*TASK INPUT*.
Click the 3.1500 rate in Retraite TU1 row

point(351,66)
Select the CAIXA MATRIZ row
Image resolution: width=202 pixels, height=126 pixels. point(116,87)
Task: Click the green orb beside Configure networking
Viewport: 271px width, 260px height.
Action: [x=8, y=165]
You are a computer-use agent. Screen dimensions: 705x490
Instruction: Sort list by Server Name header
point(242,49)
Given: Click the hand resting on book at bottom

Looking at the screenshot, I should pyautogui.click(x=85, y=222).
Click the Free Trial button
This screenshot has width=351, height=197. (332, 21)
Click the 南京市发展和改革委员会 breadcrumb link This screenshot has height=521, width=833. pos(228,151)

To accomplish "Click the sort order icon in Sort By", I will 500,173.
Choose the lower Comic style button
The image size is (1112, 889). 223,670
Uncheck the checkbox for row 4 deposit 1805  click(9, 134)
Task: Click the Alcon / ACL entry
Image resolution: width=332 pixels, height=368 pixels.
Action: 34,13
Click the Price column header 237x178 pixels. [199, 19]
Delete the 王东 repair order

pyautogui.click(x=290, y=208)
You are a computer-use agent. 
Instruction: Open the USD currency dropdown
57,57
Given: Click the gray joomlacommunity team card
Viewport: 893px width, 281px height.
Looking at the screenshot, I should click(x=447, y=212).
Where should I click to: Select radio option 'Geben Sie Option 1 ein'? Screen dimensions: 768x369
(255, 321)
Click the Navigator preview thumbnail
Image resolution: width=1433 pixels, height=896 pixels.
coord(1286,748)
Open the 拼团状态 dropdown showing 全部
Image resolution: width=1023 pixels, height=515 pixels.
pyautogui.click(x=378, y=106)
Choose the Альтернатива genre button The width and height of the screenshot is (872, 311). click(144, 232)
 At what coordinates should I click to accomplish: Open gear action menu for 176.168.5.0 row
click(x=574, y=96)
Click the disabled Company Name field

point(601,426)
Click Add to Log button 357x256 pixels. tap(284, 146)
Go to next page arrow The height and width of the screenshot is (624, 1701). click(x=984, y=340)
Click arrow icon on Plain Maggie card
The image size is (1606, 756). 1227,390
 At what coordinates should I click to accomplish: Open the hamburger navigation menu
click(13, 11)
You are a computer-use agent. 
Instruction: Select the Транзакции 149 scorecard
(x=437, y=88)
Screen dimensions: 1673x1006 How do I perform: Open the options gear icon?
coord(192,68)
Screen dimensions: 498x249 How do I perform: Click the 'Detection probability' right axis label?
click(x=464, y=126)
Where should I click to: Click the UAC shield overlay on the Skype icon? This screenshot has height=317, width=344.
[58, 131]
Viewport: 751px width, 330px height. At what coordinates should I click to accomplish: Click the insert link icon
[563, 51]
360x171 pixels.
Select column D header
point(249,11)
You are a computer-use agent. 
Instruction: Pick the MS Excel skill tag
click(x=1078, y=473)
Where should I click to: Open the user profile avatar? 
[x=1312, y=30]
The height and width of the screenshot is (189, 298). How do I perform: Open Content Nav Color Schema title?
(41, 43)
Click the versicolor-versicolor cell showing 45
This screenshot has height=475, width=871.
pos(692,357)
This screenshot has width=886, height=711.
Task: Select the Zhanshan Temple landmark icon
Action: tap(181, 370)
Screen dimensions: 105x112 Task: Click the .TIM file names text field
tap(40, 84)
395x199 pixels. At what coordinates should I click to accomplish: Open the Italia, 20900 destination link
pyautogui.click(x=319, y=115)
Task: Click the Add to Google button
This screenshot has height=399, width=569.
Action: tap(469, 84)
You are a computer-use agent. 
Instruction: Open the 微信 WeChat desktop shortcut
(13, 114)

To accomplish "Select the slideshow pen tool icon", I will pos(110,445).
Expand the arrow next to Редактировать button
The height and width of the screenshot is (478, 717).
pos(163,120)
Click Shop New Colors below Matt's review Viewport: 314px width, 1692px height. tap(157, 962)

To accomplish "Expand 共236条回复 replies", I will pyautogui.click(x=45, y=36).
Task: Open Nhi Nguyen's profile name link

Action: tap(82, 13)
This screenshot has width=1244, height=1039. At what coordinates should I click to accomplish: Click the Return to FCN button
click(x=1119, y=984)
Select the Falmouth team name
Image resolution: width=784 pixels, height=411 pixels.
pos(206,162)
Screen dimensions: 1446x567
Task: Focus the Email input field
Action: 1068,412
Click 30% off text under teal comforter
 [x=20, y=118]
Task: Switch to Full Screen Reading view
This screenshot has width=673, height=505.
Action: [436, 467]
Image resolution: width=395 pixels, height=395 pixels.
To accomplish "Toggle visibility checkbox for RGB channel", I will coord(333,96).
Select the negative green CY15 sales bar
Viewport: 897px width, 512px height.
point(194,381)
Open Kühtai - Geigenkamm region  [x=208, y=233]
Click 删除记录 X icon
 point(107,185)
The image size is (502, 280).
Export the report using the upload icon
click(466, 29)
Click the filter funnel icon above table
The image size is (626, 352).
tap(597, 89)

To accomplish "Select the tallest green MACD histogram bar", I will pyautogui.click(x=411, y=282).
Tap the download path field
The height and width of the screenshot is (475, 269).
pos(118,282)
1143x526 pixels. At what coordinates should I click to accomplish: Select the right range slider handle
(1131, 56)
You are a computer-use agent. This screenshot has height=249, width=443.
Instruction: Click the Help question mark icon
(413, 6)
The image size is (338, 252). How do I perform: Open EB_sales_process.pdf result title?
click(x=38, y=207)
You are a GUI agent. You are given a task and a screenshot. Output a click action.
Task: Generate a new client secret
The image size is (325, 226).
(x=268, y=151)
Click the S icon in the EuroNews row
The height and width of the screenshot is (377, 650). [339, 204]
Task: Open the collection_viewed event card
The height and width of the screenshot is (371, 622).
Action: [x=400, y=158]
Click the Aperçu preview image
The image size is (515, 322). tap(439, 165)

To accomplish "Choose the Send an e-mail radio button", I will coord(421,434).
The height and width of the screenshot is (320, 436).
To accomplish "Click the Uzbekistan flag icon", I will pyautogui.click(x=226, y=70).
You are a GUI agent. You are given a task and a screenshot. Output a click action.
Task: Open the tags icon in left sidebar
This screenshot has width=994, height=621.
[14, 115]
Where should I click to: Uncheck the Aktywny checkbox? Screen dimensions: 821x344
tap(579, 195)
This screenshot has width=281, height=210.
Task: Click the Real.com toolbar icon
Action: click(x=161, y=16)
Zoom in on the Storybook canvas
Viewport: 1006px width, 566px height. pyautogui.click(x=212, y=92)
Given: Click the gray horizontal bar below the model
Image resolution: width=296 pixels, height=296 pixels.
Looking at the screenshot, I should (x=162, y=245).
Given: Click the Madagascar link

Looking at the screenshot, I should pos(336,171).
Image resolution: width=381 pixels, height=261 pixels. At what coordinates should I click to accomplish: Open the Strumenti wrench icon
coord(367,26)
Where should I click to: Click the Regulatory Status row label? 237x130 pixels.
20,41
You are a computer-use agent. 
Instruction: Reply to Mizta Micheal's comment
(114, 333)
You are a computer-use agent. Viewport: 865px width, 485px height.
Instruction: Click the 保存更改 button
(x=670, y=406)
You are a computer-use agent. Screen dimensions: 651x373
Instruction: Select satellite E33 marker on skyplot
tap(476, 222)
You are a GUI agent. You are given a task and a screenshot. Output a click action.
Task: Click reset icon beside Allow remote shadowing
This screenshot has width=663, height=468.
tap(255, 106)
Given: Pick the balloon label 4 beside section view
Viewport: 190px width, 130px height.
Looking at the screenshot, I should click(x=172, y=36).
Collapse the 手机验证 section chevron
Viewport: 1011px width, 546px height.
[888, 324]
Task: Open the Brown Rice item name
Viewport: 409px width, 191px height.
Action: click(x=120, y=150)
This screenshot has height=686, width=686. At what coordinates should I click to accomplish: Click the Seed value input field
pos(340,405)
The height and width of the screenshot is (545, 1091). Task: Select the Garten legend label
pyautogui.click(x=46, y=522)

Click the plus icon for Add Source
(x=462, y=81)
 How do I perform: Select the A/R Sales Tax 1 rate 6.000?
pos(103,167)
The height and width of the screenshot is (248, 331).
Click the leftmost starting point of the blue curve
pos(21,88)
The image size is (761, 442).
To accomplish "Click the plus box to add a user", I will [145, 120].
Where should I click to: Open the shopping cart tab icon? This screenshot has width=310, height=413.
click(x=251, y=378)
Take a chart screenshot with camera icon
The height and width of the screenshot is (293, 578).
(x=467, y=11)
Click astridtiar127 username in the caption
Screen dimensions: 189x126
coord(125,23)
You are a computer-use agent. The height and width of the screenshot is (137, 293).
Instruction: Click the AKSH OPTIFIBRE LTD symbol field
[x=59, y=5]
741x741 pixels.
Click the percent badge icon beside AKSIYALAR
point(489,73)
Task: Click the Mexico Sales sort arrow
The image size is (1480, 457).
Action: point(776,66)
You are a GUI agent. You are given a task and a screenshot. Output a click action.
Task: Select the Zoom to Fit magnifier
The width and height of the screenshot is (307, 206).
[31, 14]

*TASK PROMPT*. All that belongs in the answer is the run of lines above from the line containing "The image size is (761, 442)." through the line containing "741x741 pixels.", exactly as written.

*EXERCISE OUTPUT*.
The image size is (761, 442).
To accomplish "Click the plus box to add a user", I will [145, 120].
Where should I click to: Open the shopping cart tab icon? This screenshot has width=310, height=413.
click(x=251, y=378)
Take a chart screenshot with camera icon
The height and width of the screenshot is (293, 578).
(x=467, y=11)
Click astridtiar127 username in the caption
Screen dimensions: 189x126
coord(125,23)
You are a computer-use agent. The height and width of the screenshot is (137, 293).
Instruction: Click the AKSH OPTIFIBRE LTD symbol field
[x=59, y=5]
741x741 pixels.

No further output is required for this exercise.